→ Excerpted passage

THE OFFICE (NBC) - "The Office" stars Rainn Wilson and Jenna Fischer have each landed scripts at the Peacock and Universal Media Studios. "Hump Tulips," from Wilson and Adam Braff ("Night Life"), is a single-camera comedy about a lawyer who winds up in a small Washington town in pursuit of the woman he loves. The pair are co-writing and executive producing. Fischer then is developing an untitled hour about a lumber salesman who solves a crime and becomes a private eye, along with a ragtag group of pals. She'll serve as a non-writing executive producer on the project, the writers of which weren't specified.
POSSIBLE SIDE EFFECTS (Showtime) - Eva Amurri and Kimberly Quinn are the latest additions to Tim Robbins's drama pilot, about the Hunt family, which runs a pharmaceutical firm. Amurri - the daughter of Robbins' partner, Susan Sarandon - will play Libby, the angst-ridden lesbian daughter of Max Hunt (Josh Lucas), with Quinn as Max's wife. Ellen Burstyn, Jason Butler Harner and Tim Blake Nelson also star in hour, which was written and directed by Robbins.

→ Task 1
Retype the portion of the television news excerpt starting at "POSSIBLE SIDE EFFECTS" and ending at "directed by Robbins.".
→ Task 2
Answer the following questions from the television news excerpt.
(a) What is the title of the single-camera comedy from Rainn Wilson and Adam Braff?
(b) Which actor plays Max Hunt?
(c) What kind of business does the Hunt family run?
→ Task 3
Carry on the television news excerpt from where it stops.

→ Stored data
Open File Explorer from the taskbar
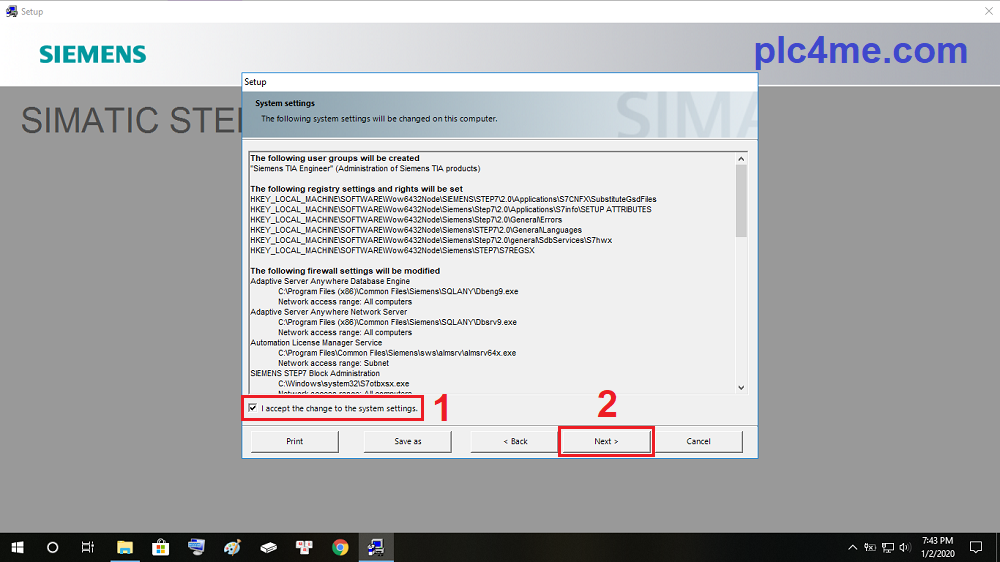 tap(125, 547)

→ Answer box 1
POSSIBLE SIDE EFFECTS (Showtime) - Eva Amurri and Kimberly Quinn are the latest additions to Tim Robbins's drama pilot, about the Hunt family, which runs a pharmaceutical firm. Amurri - the daughter of Robbins' partner, Susan Sarandon - will play Libby, the angst-ridden lesbian daughter of Max Hunt (Josh Lucas), with Quinn as Max's wife. Ellen Burstyn, Jason Butler Harner and Tim Blake Nelson also star in hour, which was written and directed by Robbins.

→ Answer box 2
(a) "Hump Tulips"
(b) Josh Lucas
(c) A pharmaceutical firm

→ Answer box 3
TIMBERMAN/BEVERLY PRODUCTIONS (A.K.A. 25C PRODUCTIONS, Various) - Sarah Timberman and Carl Beverly's Sony Pictures Television-based Timberman-Beverly Productions, formerly known as 25C Productions, has lined up eight projects across the cable landscape. Best known for such broadcast fare as NBC's "Kidnapped," the company has subsequently dipped its toe into cable, including the drama "Danny Fricke" at A&E earlier this year. Currently in the hopper are: ABC's "The Nelsons," from writers Peter and Dee Steinfeld and director Barry Sonnenfeld, a drama about "an average American family who, unbeknownst to their neighbors and friends, are superheroes"; CBS's "Holly Gale," from Barbara Wallace and Tom Wolfe, a single-camera comedy about "a former cheerleading star who returns to her hometown to take over as head cheerleading coach, becoming a dubious mentor to her teen charges"; an untitled hour from Becky Mode at CBS about "New York City pediatricians who have to contend with a generation of overly involved, micromanaging modern parents, in addition to their own family, romantic and professional entanglements"; Lifetime's "Between Smith and Jones," from Mimi Schmir, a drama about "the lives of three families from the same Santa Monica neighborhood through the eyes of the manny they share"; Showtime's "Carry Me," from Dan Bucatinsky, a single-camera comedy about "an outspoken and sometimes crass surrogate mom who rents her womb out to a different set of intended parents each season"; Showtime's "Fade to Black," from Chris Keyser and Amy Lippman, a drama which "tells the intertwined stories of a group of Tinseltown writers, directors and actors whose lives are irrevocably altered by the Hollywood Blacklist"; FX's "Hit Man," from writer/director Michael Dinner, a drama based on Lawrence Block's book trilogy about a regular lonely urban guy who happens to be a hitman; and FX's "Fire in the Hole," from writer Graham Yost (based on Elmore Leonard's short story) and director Michael Dinner, a drama about "Kentucky U.S. Marshal Raylan Givens and chronicles his cases as well his personal life, including his unfinished business with an ex-wife and his aging father." Timberman and Beverly are executive producing each effort.